• **GOAL OF THE EXERCISE**:
Lines with the word "size": copy all of them from the entries below.

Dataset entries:
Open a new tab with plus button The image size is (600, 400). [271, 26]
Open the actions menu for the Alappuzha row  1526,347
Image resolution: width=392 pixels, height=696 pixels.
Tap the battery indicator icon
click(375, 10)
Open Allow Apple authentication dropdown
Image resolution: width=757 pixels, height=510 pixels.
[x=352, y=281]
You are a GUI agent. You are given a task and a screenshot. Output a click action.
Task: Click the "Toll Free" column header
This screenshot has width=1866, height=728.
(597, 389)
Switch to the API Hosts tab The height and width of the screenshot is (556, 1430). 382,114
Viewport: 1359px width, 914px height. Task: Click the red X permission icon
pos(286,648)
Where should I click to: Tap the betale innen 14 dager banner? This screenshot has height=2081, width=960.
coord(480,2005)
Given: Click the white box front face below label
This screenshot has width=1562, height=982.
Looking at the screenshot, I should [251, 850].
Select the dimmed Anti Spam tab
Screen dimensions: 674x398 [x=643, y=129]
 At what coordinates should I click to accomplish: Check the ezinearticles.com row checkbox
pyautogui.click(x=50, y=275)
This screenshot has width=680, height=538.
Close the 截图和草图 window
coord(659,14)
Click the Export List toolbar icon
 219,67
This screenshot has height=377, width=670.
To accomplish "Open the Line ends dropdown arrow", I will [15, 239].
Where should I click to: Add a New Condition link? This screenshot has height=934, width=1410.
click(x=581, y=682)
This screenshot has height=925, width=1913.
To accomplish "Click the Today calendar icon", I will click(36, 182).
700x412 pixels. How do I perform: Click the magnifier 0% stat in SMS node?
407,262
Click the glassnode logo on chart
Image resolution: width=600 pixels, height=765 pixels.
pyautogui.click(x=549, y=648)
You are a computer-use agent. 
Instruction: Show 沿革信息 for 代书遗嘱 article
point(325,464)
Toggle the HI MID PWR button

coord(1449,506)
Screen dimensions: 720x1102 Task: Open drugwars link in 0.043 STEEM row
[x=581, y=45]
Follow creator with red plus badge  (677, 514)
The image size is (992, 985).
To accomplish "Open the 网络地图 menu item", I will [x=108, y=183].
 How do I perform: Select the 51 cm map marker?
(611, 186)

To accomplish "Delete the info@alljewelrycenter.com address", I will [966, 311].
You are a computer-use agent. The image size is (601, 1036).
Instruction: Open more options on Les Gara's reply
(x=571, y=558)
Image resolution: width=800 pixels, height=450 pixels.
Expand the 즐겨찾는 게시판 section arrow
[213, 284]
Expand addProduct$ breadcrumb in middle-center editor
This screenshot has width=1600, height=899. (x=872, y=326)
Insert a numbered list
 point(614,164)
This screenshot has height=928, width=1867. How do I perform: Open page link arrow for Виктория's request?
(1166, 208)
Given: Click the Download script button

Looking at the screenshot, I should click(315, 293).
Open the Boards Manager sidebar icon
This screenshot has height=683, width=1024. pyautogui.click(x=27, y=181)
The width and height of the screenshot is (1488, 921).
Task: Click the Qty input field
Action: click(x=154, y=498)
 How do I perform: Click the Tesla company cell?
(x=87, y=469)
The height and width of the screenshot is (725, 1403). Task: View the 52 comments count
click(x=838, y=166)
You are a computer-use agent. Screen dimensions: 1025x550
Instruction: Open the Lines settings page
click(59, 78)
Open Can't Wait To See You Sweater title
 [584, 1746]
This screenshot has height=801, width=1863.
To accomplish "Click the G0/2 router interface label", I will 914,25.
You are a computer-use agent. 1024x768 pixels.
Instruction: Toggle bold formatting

• **FINISHED EXERCISE**:
Open a new tab with plus button The image size is (600, 400). [271, 26]
The image size is (992, 985).
You are a computer-use agent. The image size is (601, 1036).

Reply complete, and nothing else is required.